The new Bridgeport Latin Kings made a name for themselves soon after formation by getting into a fight with the Union Federal Boys that hung out in front of the Union Federal Bank at 34th and Halsted.  During the fight the Latin Kings shot a member of the Union Federal Boys in the face leaving a gaping hole, after this the Union Federal Boys disbanded.

As the 1980s ushered in, the Folk Nation and People Nation alliances became a big deal on the streets and most gangs were pressured to join a side.  The Latin Kings of course were co-creators of the People Nation so this meant the Mighty Projects favored the Folk Nation.  The leader of the MPs was “Birdman” and he adopted Folk Nation concepts for the MPs.  I’m not sure if the MPs actually officially joined Folks or not but they represented it and even flashed the pitchfork.  They also changed their name in the 80s to the Project Boys.

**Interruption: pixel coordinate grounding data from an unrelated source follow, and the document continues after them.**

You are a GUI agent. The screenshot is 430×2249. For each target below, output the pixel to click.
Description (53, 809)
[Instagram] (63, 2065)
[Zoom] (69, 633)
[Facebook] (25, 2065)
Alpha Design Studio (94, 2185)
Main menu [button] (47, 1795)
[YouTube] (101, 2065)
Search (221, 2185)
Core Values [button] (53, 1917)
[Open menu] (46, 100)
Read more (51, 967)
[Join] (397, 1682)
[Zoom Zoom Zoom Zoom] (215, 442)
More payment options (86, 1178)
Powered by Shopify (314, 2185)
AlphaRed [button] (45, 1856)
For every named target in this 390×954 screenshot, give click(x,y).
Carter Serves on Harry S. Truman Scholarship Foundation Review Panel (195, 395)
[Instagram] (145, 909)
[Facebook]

Other gangs would arrive in Bridgeport from other neighborhoods in the 1980s like the Bishops that set up by 37th Street, Ambrose that set up by 29th, the Warlords that hung out at Bosley Park at 31st and Aberdeen and the Morgan Boys that were strong at 32nd and Morgan.  The Gaylords of Archer and Throop disappeared in the 1980s.

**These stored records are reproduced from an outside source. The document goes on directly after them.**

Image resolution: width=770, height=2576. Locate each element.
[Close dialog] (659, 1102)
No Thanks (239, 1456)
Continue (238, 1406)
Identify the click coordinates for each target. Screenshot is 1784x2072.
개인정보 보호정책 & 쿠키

The Mighty Projects/Projects Boys were always able to keep up with the Latin Kings and were known to be crazy.  In August of 1985, gang members jumped a Latin King riding on a bicycle and as they were beating him up they discovered he had a .38 revolver, they fired the weapon into the air as they beat the gang member.  This became the MPs first gun.

In the year 1988, the leader of the Mighty Projects Birdman, became a member of the Satan Disciples.  After Birdman became an SD the rest of the MPs all became Satan Disciples which brought about the birth of the Bridgeport Satan Disciples and the extinction of the Project Boys.  The Satan Disciples then became the dominating gang in the Bridgeport Homes and the immediate area around it.

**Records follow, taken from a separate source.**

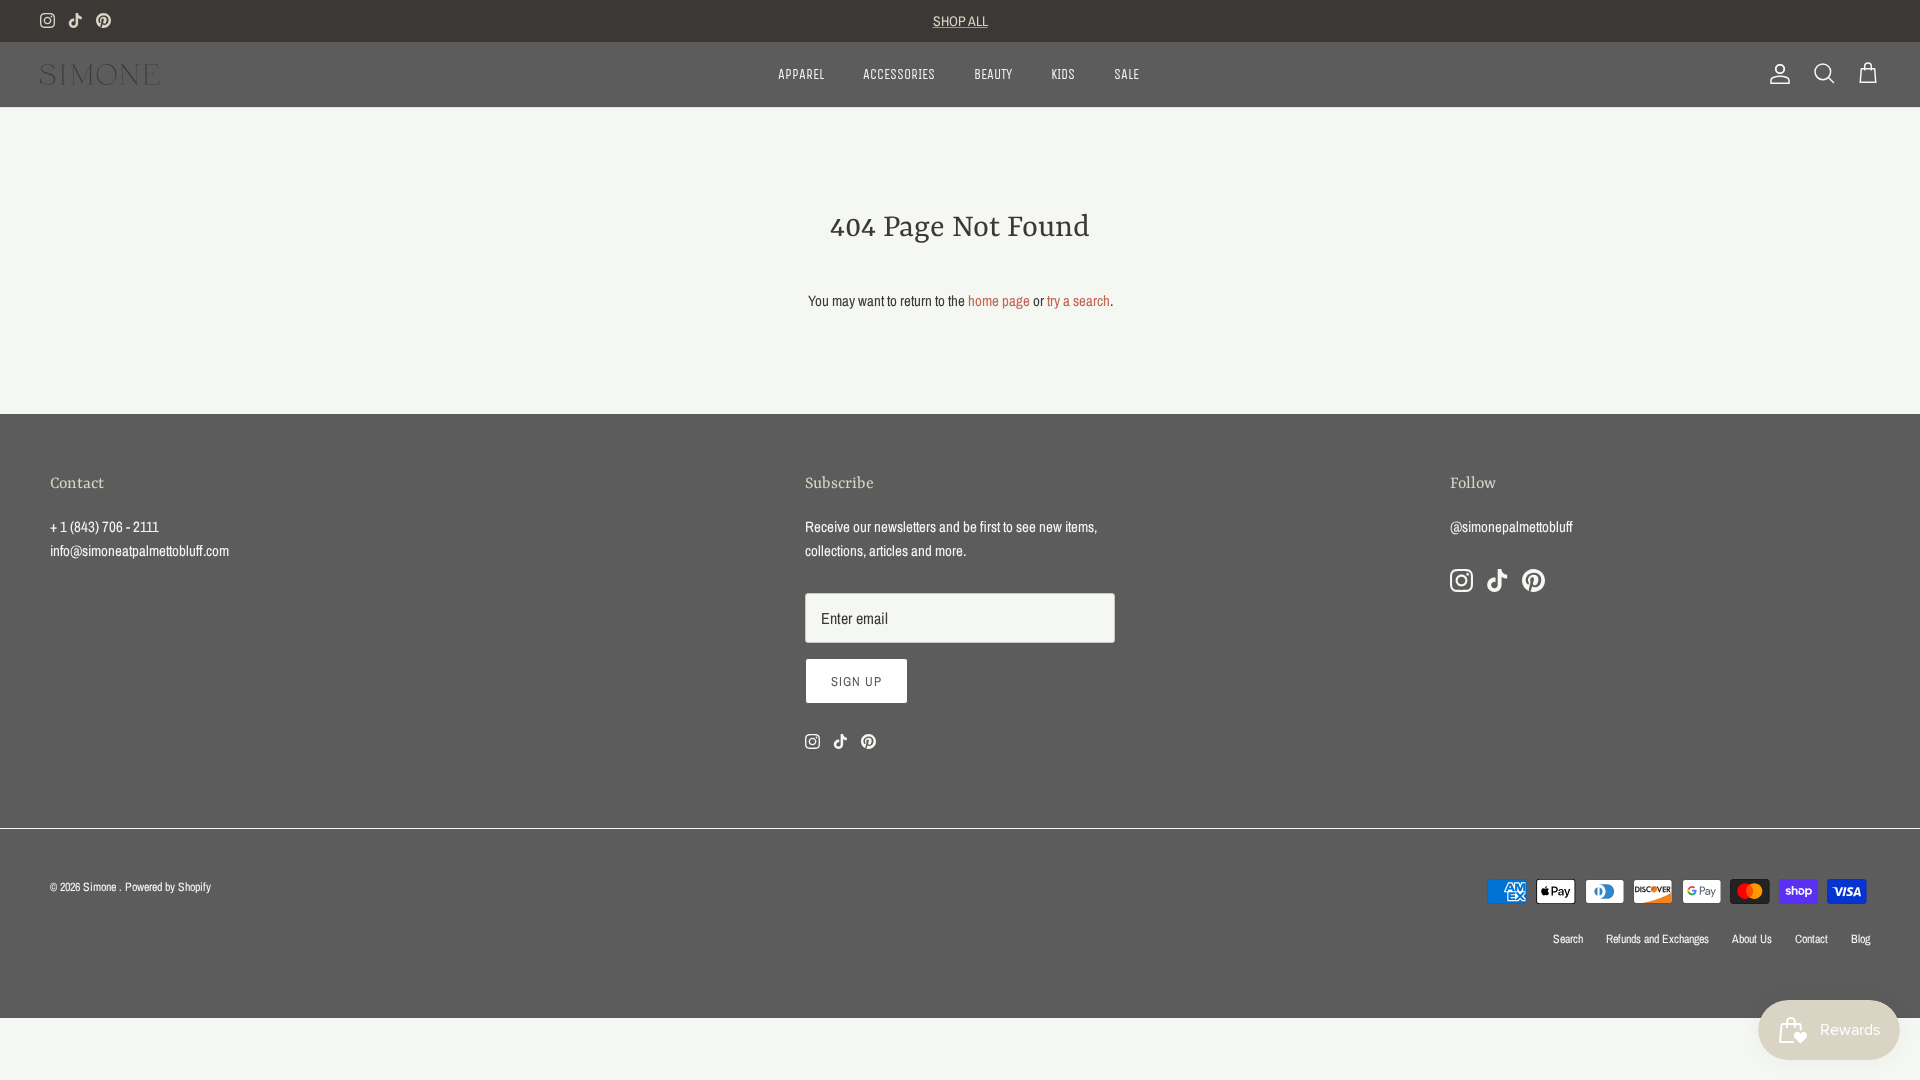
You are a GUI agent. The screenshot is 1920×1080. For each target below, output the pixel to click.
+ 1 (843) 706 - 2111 (104, 526)
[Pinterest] (103, 20)
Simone (101, 887)
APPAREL (801, 74)
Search (1568, 939)
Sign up (856, 681)
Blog (1860, 939)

Some time either in the later 1980s or the earlier 1990s, African American families began moving into the Bridgeport Homes which brought a wave of Gangster Disciples that happened to be allies with the SDs.

By the 1990s Bridgeport’s Mexican population had reached 35% while Asian migration had reached over 30%.  Asian migration to the neighborhood helped stimulate the local economy with Asian owned businesses; however, Bridgeport fell into a state of higher poverty and fairly severe gang activity; however, this neighborhood did not fall as hard as many south side neighborhoods around it.  Many myths and jokes have flown around over the years that if you go to a Chicago White Sox game you will get robbed; Bridgeport was never that bad and still is not to the point where you would get jacked just for going to a Sox game, the stories are foolish.

In recent years Bridgeport has had a decline in gang activity leaving just the Satan Disciples and Latin Kings as the only active gangs left in Bridgeport.  The Bridgeport homes were renovated in recent years and the Gangster Disciples were flushed out while the Satan Disciples have mainly taken those over; however, gang activity is not real rampant in these projects.  Bridgeport has also become an area with many newer and even trendier businesses with a growing hipster population.  The influx began with the opening of Maria’s Packaged Goods and Community Bar which has been voted to have the best craft beers in Chicago and voted as the best bar in Chicago.  Many people from Chicago and the suburbs came in the 2010s decade to sample Maria’s and from there many moved to the neighborhood and opened restaurants and made up a hipster culture.  Bridgeport could become the next gentrified community. Bridgeport has some roughness and some crime but is not one of the tougher neighborhoods of Chicago.

Bridgeport is one of the first gangster neighborhoods and is the birthplace of the Insane Spanish Chancellors.